Who ARE you?
A missive on self identification, internet mutuals, and the people we think we are.
It has happened to essentially all of us, at some point in our adult lives, that someone poses the icebreaker question - tell me three interesting things about yourself. Queue an existential nightmare, a vision of your tiny self dressed as a 1930’s bank clerk, rummaging the file folders of your brain for answers: who am I! What do I like! Am I interesting! Do I know three things about myself! And eventually, after what feels like 10 minutes, but is possibly 30 seconds, you prattle out an answer involving your favourite colour, your pet, and possibly a cuisine.
It should not be this hard to get to these answers from the deep recalls of our minds, the panic sets in when we need to form an impression to these strangers. The desire to cast a “good impression” has been hoisted onto us from an early age, and until adulthood, has formed a good chunk of how we perceive ourselves and how we want others to perceive us. This isn’t meant to be a regurgitation of scientific studies, I am not a psychologist, these are just some opinions from a person who has given up on good impressions - because regardless of the impression, people will always find ill intention.
How we express ourselves, particularly on the outside, has always been a point of contention for everyone - even the most confident, cocky, person has experienced the deep need to create an image, not just present the one they’ve got. Those who haven’t are probably deeply disturbed people. I wasted much of my adolescence trying to manufacture an image of myself that conformed to how I wanted to be seen on the outside - and just that, it was a waste. I was never comfortable in my skin, always feeling like the off-brand cereal on the second to lowest shelf in the supermarket - a cheap imitation, with something that smacked of “vaguely foreign.” It took me until my early 20’s to shed the skin of trying to be someone else, with embracing who I am, regardless of the levels of stress and discomfort I felt being me - because it hurt LESS than trying to be someone else.

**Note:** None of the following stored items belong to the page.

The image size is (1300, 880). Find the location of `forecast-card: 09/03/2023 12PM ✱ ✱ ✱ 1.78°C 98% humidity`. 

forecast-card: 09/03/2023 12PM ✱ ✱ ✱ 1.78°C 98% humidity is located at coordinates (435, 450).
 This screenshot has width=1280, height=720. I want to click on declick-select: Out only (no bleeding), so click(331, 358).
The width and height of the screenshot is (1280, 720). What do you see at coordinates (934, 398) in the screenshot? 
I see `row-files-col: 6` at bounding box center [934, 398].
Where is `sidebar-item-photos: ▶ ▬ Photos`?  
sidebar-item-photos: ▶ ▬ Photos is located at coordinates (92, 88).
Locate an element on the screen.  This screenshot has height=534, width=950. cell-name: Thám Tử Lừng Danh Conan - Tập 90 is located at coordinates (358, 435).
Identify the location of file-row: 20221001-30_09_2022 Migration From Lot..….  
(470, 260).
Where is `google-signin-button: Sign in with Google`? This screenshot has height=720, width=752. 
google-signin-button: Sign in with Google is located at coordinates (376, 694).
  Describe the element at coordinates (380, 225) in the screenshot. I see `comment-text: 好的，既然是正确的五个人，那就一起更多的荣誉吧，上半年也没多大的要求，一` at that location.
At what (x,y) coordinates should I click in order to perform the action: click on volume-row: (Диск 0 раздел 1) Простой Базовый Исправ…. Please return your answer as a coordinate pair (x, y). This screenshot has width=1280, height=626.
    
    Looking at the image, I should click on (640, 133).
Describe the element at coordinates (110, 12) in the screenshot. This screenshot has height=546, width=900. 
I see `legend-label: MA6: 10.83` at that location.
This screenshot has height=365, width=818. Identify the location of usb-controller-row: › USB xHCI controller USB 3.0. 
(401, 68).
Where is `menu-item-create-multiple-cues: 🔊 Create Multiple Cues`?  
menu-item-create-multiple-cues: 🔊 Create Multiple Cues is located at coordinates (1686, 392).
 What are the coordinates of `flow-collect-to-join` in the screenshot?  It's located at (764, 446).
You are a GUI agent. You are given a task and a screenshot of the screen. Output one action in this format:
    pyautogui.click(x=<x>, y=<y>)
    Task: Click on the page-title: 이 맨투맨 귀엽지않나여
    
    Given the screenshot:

Eventually, you put up walls. You create an outward image of yourself, a tulpa, based on who you actually are, without revealing the soft fleshy innards of the best stuff underneath. Your mutuals will “know everything about you.” These people wish you happy birthday like clockwork. You’ll overshare on social media that you’re having the worst period of your life, that you’ve been ghosted by three people this week with a screenshot of the texts they sent you without allowing for a conversation, the name of your cat, that he peed all over your comforter, that you slid into someone’s DMs and maybe succeeded at it, a chorus of “yasss queen”s in congratulations - personal details, but none of which tell people about who you truly are as a person. You’re half naked, in lingerie, open to all of the internet, but no one knows what brings you joy. The worst part, is that letting people in, becomes the emotional equivalent of war criminal torture.
Once you let someone in, you expose the soft bits of yourself, the ones you reserve for those you trust the most and care for deeply, with the understanding that they are caring for you in the same way you are caring for them - mutually, not transactionally. The real you begins to emerge out of the cocoon, the hopes and fears and stresses and small details of the things that make you whole, and from there, trust and connection starts to build outside of the superficial. Always on edge that letting too many things slip out will endanger you, and will inevitably put you in the position of being hurt. It is the nature of being human, of protecting ourselves, and yet we engage in the process anyway. You begin the process - you tell the first person that you feel inadequate because you cannot contribute as much as others, or as aggressively, that your biggest fear is being alone, even though society conditions you to believe that you don’t need anybody, that your favourite shade of green is a medium soft sage that the seedlings have before maturing into a whole-ass bush.
But, is that the real you? And who is it that you think you are - are you reconciling those people together? The answer is yes, and no. It is as real as I want to be with people who think they know me, or want to know me, or what I want them to know of me, but it isn’t the person I exist as in the real world, my internal-external self. That self is tucked away for those I have created bonds and connections with that transcend the superficial levels of knowing people we’ve developed these days. I hope to one day share that person with someone willing to stick it out for the long haul - to grow that person with them, to merge the tulpa with the human. But for now - this.